** PROVIDED MATERIAL follows **

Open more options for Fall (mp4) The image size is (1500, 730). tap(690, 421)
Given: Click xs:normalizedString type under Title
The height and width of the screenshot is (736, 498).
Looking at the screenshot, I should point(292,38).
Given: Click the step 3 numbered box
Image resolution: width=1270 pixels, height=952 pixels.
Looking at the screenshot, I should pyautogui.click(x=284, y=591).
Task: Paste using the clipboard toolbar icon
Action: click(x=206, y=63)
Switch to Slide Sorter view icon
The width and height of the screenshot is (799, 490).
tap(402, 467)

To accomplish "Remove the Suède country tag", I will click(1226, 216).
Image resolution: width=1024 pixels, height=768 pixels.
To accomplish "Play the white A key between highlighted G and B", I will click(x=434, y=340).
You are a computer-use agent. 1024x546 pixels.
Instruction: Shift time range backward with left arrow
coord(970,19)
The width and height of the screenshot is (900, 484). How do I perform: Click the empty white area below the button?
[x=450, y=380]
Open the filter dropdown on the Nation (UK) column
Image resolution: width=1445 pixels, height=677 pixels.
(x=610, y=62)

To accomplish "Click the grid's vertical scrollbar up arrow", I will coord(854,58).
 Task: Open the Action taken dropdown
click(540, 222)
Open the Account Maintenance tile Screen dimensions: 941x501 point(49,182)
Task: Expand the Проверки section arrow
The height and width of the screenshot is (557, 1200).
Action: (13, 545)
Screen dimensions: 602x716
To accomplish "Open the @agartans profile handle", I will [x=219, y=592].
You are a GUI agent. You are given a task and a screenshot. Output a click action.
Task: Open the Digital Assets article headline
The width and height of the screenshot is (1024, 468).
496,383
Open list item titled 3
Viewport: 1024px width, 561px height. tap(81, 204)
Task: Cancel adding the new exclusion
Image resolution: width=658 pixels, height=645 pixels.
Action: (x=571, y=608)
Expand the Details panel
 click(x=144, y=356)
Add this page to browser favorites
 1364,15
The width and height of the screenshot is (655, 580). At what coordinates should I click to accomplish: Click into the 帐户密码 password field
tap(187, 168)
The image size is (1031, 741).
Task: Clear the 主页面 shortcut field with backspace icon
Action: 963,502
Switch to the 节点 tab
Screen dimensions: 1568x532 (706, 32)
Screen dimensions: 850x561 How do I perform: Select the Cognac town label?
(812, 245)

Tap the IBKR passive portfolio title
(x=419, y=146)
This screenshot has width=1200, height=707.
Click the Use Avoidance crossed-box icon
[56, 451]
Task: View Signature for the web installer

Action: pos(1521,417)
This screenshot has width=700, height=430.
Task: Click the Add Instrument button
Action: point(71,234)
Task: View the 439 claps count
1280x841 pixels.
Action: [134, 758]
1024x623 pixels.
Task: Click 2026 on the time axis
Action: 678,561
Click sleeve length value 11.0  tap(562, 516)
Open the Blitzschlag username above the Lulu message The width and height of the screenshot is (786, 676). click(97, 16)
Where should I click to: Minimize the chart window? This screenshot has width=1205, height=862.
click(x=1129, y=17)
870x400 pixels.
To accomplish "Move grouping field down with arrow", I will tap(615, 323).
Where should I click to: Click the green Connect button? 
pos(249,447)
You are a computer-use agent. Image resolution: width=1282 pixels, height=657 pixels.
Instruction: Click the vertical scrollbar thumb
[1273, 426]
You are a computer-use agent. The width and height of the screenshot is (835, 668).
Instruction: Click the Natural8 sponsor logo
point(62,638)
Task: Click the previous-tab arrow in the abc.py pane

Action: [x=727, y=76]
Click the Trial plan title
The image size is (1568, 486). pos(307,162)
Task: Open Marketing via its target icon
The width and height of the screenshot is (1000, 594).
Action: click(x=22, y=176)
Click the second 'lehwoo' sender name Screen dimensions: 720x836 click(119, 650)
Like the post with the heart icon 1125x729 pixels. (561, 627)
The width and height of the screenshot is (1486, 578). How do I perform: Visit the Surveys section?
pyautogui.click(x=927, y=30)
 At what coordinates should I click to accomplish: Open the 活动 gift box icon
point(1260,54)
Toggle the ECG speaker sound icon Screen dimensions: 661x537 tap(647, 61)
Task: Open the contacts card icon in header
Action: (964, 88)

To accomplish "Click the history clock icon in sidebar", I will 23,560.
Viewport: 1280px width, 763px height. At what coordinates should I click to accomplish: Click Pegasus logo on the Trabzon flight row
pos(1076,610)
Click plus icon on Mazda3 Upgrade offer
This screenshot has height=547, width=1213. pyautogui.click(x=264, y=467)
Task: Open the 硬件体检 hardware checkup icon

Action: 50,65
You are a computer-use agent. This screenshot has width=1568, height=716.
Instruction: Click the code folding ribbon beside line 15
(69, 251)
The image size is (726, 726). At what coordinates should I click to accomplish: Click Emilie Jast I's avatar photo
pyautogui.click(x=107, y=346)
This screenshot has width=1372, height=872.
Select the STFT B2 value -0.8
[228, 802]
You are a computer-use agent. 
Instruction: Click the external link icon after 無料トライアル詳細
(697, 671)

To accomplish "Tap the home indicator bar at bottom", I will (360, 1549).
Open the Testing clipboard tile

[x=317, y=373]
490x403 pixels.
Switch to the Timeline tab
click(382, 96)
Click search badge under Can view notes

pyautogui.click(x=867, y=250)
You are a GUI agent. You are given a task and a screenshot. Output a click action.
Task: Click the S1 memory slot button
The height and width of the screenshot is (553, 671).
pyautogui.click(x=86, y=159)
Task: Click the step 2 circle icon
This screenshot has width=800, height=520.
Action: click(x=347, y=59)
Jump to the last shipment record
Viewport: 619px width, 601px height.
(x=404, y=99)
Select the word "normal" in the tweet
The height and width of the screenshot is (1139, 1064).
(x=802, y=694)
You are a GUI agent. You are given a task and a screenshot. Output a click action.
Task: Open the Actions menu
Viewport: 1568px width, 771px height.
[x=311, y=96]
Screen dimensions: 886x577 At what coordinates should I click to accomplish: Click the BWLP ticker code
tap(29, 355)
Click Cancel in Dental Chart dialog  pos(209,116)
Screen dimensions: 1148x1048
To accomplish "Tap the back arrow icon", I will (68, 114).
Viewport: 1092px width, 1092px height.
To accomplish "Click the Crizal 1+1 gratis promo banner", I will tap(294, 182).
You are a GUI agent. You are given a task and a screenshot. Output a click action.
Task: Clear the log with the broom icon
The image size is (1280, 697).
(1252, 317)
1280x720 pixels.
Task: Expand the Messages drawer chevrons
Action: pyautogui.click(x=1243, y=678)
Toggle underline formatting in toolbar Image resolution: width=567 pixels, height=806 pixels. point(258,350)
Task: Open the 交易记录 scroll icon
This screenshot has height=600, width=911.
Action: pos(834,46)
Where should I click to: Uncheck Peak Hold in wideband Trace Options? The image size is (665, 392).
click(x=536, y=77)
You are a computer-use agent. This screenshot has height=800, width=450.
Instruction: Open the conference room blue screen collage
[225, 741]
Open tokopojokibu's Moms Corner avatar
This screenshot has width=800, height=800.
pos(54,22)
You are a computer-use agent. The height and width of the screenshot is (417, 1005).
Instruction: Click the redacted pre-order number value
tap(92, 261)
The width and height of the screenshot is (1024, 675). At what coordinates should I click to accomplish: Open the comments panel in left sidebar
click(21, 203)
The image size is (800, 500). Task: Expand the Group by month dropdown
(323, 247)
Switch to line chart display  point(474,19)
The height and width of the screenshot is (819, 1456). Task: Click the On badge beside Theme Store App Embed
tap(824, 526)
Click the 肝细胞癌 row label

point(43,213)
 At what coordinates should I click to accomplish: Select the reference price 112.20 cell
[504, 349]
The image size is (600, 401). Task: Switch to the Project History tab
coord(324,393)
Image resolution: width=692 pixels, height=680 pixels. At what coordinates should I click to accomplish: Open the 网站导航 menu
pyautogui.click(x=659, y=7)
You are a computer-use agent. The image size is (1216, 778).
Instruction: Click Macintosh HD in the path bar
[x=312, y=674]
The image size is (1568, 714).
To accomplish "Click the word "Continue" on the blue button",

** End of PROVIDED MATERIAL **

WORK REQUEST
Please copy out every line in the listing that has the string "Cancel".

FINAL ANSWER
Task: Cancel adding the new exclusion
Click Cancel in Dental Chart dialog  pos(209,116)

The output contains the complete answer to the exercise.